While we understand why the bridge needs to go, the community needs a suitable replacement bridge. We understand that Queensland Rail are currently engaging with Brisbane City Council about replacing the bridge, and suggest that a temporary solution like one of these steel bridges could be used in the short term until a permanent bridge can be constructed.
Oh look, we spotted a new CityCycle station at Buranda train station…. ? Unfortunately not. But it would be great to get public bike share stations through inner city suburbs in the east – Woolloongabba, East Brisbane, Buranda, Cooparoo, and Norman Park. We know the desire is there!
News from around the world
Boulevard of better dreams? The city council in Los Angeles has released a proposal for Hollywood Boulevard that include wider sidewalks, more shade trees, more space for sidewalk dining, a protected lane for bikes and scooters — and far less space for drivers.

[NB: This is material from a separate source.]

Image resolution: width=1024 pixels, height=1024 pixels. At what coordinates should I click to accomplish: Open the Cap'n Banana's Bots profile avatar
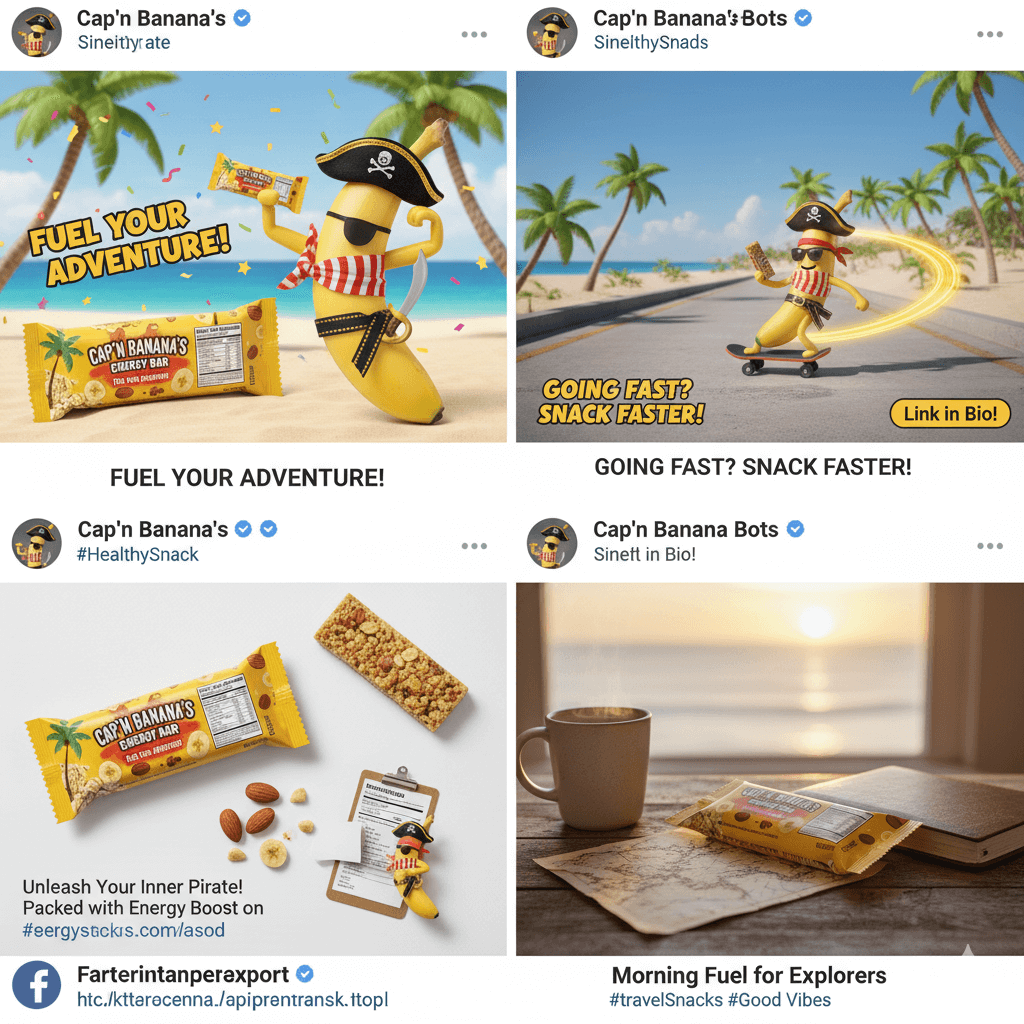(552, 32)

Some tour bus operators have (predictably) claimed it would be bad for business, but others have realised that the tourists will keep coming, and the street will be much safer, healthier, and more attractive.
Also in the US, on Wednesday this week, San Francisco‘s iconic Market Street woke up free from cars. What a breath of fresh air! Without the cars, public transport works efficiently, cycling is safe and convenient, and walking becomes far more pleasant and comfortable. It’s not just European cities which are escaping the tyranny of cars.